In Pressemitteilungen von Forschungsinstituten werden Resultate oft übertrieben dargestellt – und von den Medien anschliessend weiter aufgeblasen. Zu diesem Ergebnis kommt eine Studie, die im «British Medical Journal» publiziert wurde und viel Wirbel unter Wissenschaftlern, PR-Abteilungen und Journalisten auslöste. Die Wissenschaftler um die Professoren Petroc Sumner und Christopher D. Chambers von der Universität Cardiff analysierten 462 Pressemitteilungen der zwanzig führenden Forschungsinstitute in Großbritannien aus dem Jahr 2011 auf ihre Aussagen und die Übereinstimmung mit den Resultaten der Originalpublikation zu gesundheitsrelevanten Themen. Dabei stellten die Forscher fest, dass 40 Prozent der Pressemitteilungen Gesundheitsratschläge enthielten, die sich so explizit nicht aus der wissenschaftlichen Publikation ableiten ließen, beispielsweise ob ein ambulantes Monitoring für viele Patienten mit neue blutdrucksteigernden Mitteln wirklich notwendig ist. Ein Drittel der Pressemitteilungen stellte eine Ursache-Wirkung-Beziehung heraus, während das Original-Paper nur eine Korrelation nennt. Bei 36 Prozent der Pressemitteilungen über Studien mit Tieren oder auf Zellbasis wurde die Relevanz für Menschen übertrieben dargestellt.
Hatte schon die Pressemitteilung übertrieben, überschätzten 58 Prozent der Medienberichte die gesundheitlichen Ratschläge; 81 Prozent betonten eine Ursache-Wirkungs-Beziehung und 86 Prozent übertrieben die Relevanz der Ergebnisse für den Menschen. War dagegen die Pressemitteilung ausgewogen, zeigten nur 10 bis 18 Prozent der darauf basierenden Medienberichte eine übertriebene Darstellung.
Allerdings schränken die Studienautoren ein, dass ihre Untersuchung selbst nur eine Beobachtungsstudie ist und keine endgültigen Schlussfolgerungen über Ursache und Wirkung zwischen schlechten PR-Mitteilungen und Medienberichten gezogen werden können.
Quelle:
http://www.pharmazeutische-zeitung.de/index.php?id=55681
DOI: 10.1136/bmj.g7015
Kommentar & Ergänzung:
Die aufgeblasene Darstellung von Forschungsresultaten in Pressemeldungen und Medienberichten ist ein sehr reales Problem. Forschungseinrichtungen sind abhängig von Fördergeldern und Medien sind abhängig von Konsumentinnen und Konsumenten.
In beiden Bereichen kommen positive Meldungen besser an als Zweifel.
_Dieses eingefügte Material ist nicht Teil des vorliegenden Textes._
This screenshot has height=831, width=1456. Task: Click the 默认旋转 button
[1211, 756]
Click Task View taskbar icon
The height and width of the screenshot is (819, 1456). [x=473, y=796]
Die Meldung „Präparat XY. wirkt gegen Krankheit Z.“ „zieht“ einfach besser als die Meldung: „Die Argumente E, F und G sprechen für die Wirksamkeit von XY, die Punkte H, I und K sind aber noch ungenügend geklärt, so dass eine sichere Beurteilung noch aussteht“.
Leserinnen und Lesern von Gesundheitsmeldungen kann man nur empfehlen, auch Berichte über Widersprüche, Lücke und negative Erkenntnisse (XY. wirkt nicht…) zu schätzen, und nicht nur Bestätigendes zur Kenntnis zu nehmen.
Wer sich nur unkritisch Bestätigendes zuführt, bekommt ein verzerrtes Bild.
Der Bericht über die Studie von Sumner und Chambers erwähnt zwei Fallen, die in Medienberichten über Forschung im Gesundheitsbereich immer wieder auftauchen:
1. Es wird allzu schnell von einer Kausalität ausgegangen, wo nur eine Korrelation vorliegt.
Eine Erklärung dazu gibt es hier:
Komplementärmedizin: Der Post-hoc-ergo-propter-hoc-Fehlschluss als häufige Irrtumsquelle
2. Es wird zu schnell von Erfolgen im Labor (Zellversuche, Gewebeversuche) und von Tierversuchen auf entsprechende Wirksamkeit beim Menschen geschlossen. Laborergebnisse und Tierversuche geben aber noch keinen sicheren Aufschluss über die Wirksamkeit beim Menschen.